• What to work on
Print the data below verbatim, line for line, omitting the pictures.

• Records for the exercise

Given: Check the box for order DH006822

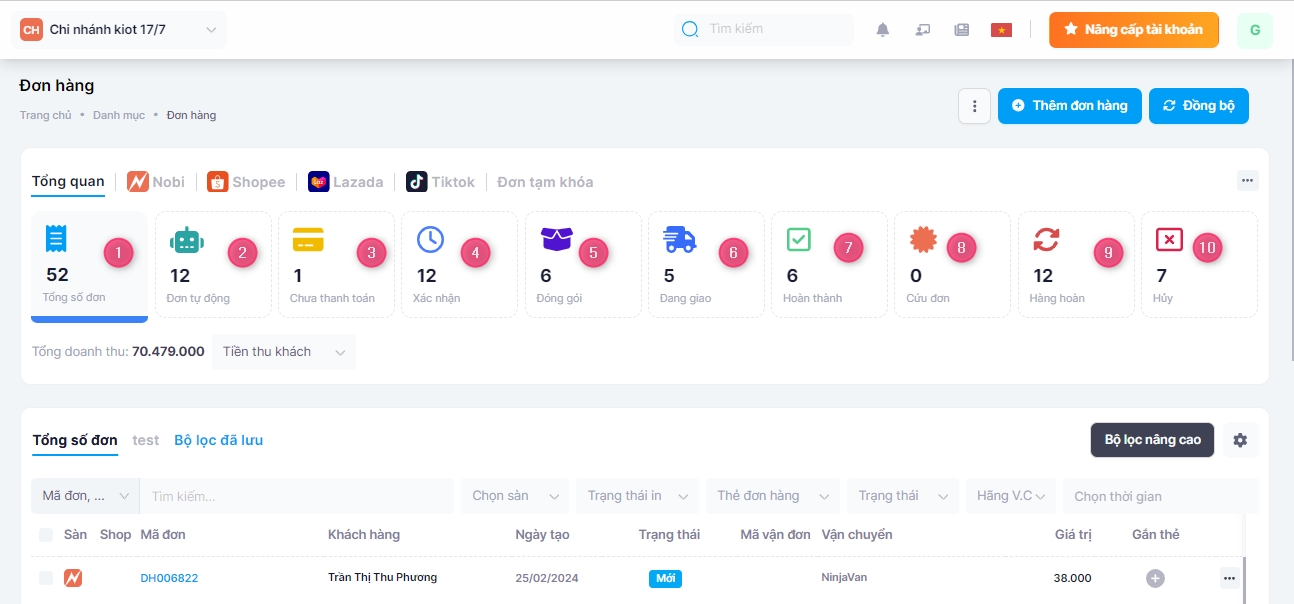Looking at the screenshot, I should pyautogui.click(x=46, y=578).
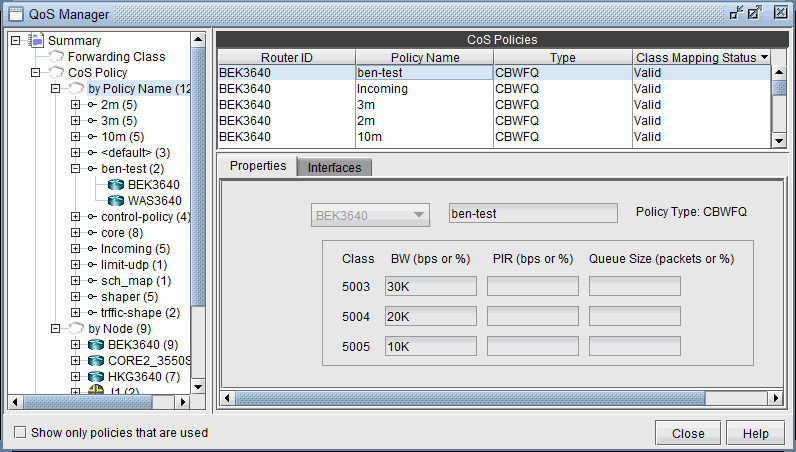Switch to the Interfaces tab
Image resolution: width=796 pixels, height=452 pixels.
point(334,167)
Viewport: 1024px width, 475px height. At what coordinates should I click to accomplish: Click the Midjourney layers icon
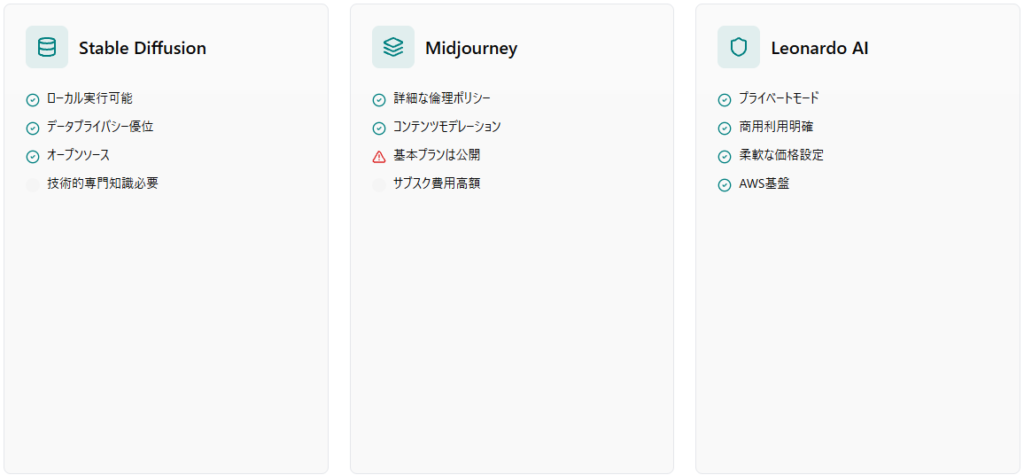(x=393, y=47)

• The solution
Given: Check the box for order DH006822

Looking at the screenshot, I should pyautogui.click(x=46, y=578).
Switch to the Interfaces tab
Image resolution: width=796 pixels, height=452 pixels.
point(334,167)
Viewport: 1024px width, 475px height. At what coordinates should I click to accomplish: Click the Midjourney layers icon
(x=393, y=47)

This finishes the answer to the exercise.